Evrim, sosyoloji literatürüne biyolojiden gelmiş ve biyolojik organizmayı
referans alan bir bilgi birikimi olarak karşımıza çıkmıştır. Evrimci anlayış,
basitten karmaşığa, homojenlikten heterojenliğe, bilinçliliği ve sürekli
ilerlemeyi referans alan bir akımdır. Evrim, birikerek, birbirini ardışık bir
şekilde takip eden aşamalar halinde gerçekleşir.
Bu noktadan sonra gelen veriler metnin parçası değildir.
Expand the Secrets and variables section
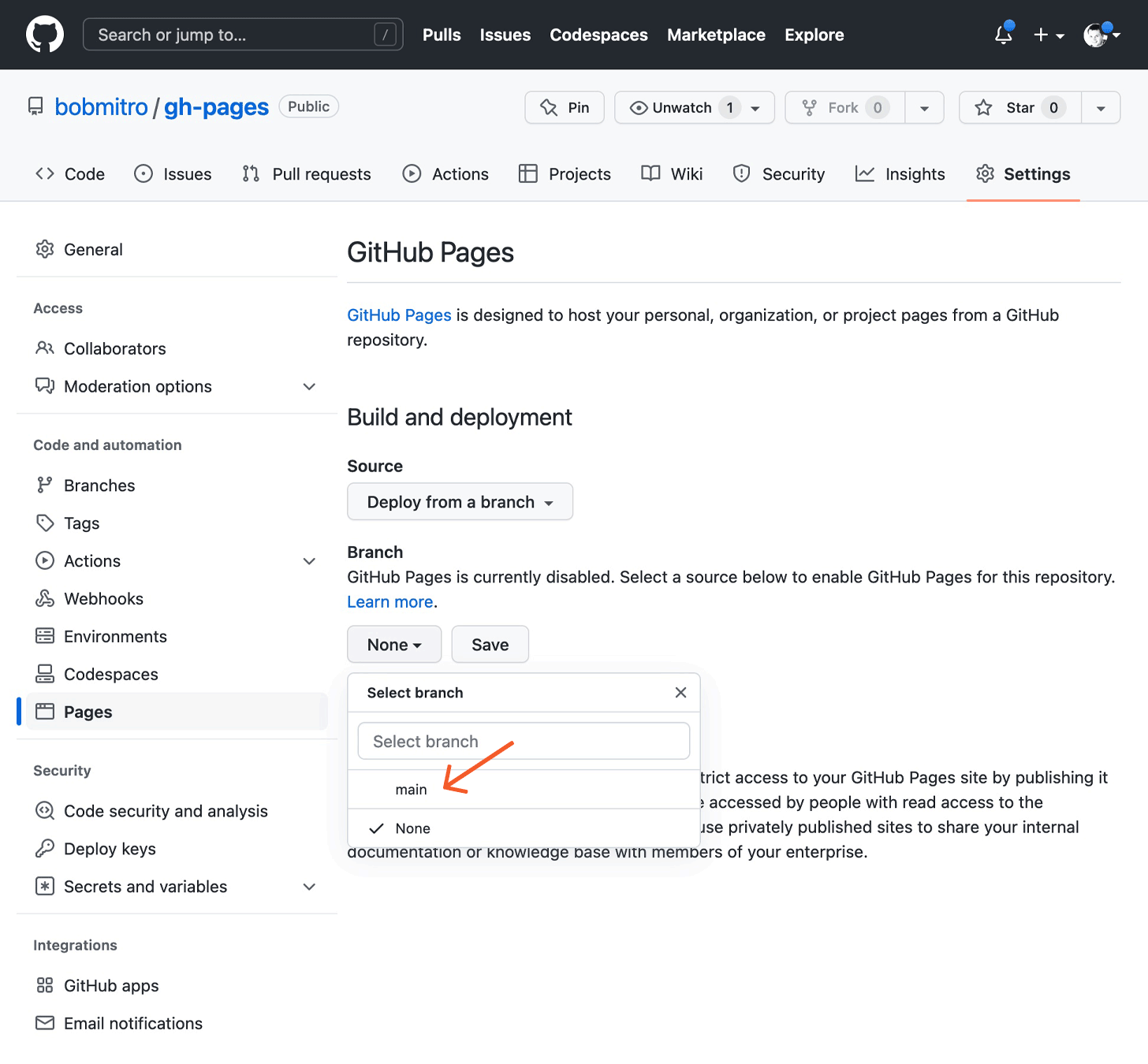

Evrimci anlayıştan sonra devri dalgalı anlayış Spengler, Toynbee ve Sorokin ile
hâkimiyetini sürdürmüştür. Devri dalgalı anlayış tarih felsefesini referans
olarak kullanan bir anlayıştır. Bu anlayışta en ön plana çıkan isim
Sorokin’dir. Sosyolojisinin merkezine değişme olgusunu yerleştiren Sorokin,
değişmeyi belirli bir hudut içerisinde ritmik bir şekilde maddeci sınır ile
maneviyatçı sınır arasında horizontal olarak gidip-gelme süreci olarak
yorumlamıştır. Dolayısıyla Sorokin’e göre insan üç sosyokültürel sistem
yaratır. Birincisi; maddeci kültür, ikincisi; maneviyatçı kültür, üçüncüsü ise
ideal kültürdür. Maddeci kültür içerisinde hem maddi yönü hem de manevi yönü
bulundurmaktadır. Soyut ve somut unsurların maddi hazlara yöneldiği kültürdür.
Maddeci kültüre sahip olan toplumlar; zevkçi, hedonist toplumlardır.
Maneviyatçı kültür ise soyut ve somut unsurların manevi hazza yöneldiği
kültürdür. Maneviyatçı kültüre sahip olan toplumlar; züht toplumlardır. Bir de
ideal kültür vardır. İdeal kültür, maddeci kültür ile maneviyatçı kültürün
sentezlenmiş halidir. Toplumlar farkına varmadan ideal kültürün sınırından
geçerler lakin orada pek fazla seyir göstermezler. Sorokin’e göre maddeci
kültürün de maneviyatçı kültürün de bir doyum noktası vardır. Eğer bu limiti
aşarlarsa toplumda çözülmeler meydana gelecektir. Yapısal fonksiyonalist teori
ile çatışmacı kuram da değişimde etki eden anlayışlara sahiptir. Yapısalcılara
göre toplum, işleyen bir bütündür. Her sosyal sistemin bir unsuru vardır.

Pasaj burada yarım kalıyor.